Georgia Theodora Hale (June 25, 1900 — June 17, 1985) was an actress of the silent movie era.

Career
Hale was Miss Chicago 1922 and competed in the Miss America Pageant. She began acting in the early 1920s, and achieved one of her most notable successes with her role in Charlie Chaplin's The Gold Rush (1925). She played Myrtle Wilson in the first filmed version (1926) of The Great Gatsby.

Chaplin cast Hale in his film based on her performance in The Salvation Hunters, which also came out in 1925. The Gold Rush temporarily made her a star, but she did not survive the transition from silent film to sound, and she only made one more film after 1928. The documentary Unknown Chaplin revealed that Hale was hired by Chaplin to replace actress Virginia Cherrill as the female lead in the film City Lights (1931) during a brief period after he had fired Cherrill (and before he re-hired her). Approximately seven minutes of test footage of Hale in the role survives; this is included in the DVD release of the film, and excerpts appear in Unknown Chaplin. The editor's introduction to Hale's memoir also reveals that she was Chaplin's original choice for the female lead in his film The Circus, a role eventually played by Merna Kennedy.

Personal life
Hale was a close companion of Chaplin in the late 1920s and early 1930s. She went on to teach dance, and later became wealthy through real estate investments in Southern California. She never married, but she lived with a male companion for the last 15 years of her life, and he received most of her estate upon her death on June 17, 1985.

• **Short exercise**: Repeat the passage about Georgia Hale word for word, from "Personal life" to "June 17, 1985.". The material after this passage isn't needed.

• **Dataset excerpt**:
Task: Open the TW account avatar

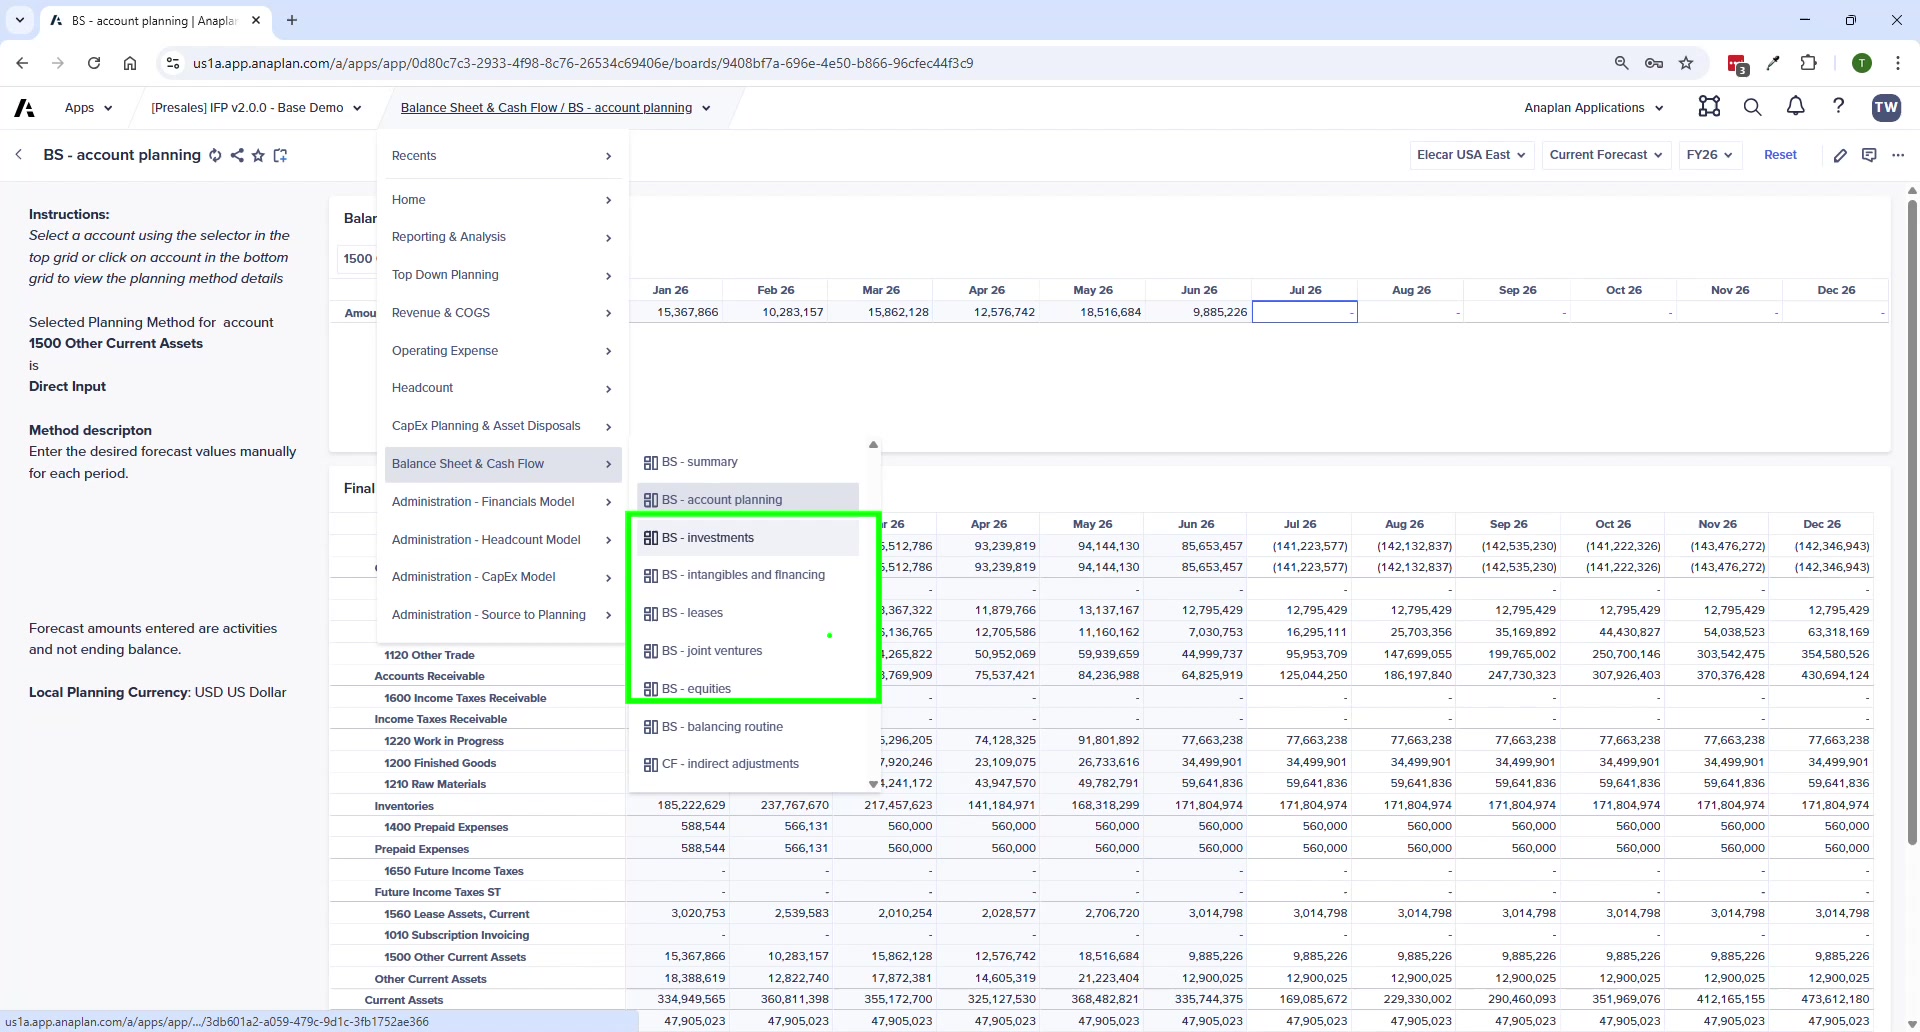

• **Solution**:
Personal life
Hale was a close companion of Chaplin in the late 1920s and early 1930s. She went on to teach dance, and later became wealthy through real estate investments in Southern California. She never married, but she lived with a male companion for the last 15 years of her life, and he received most of her estate upon her death on June 17, 1985.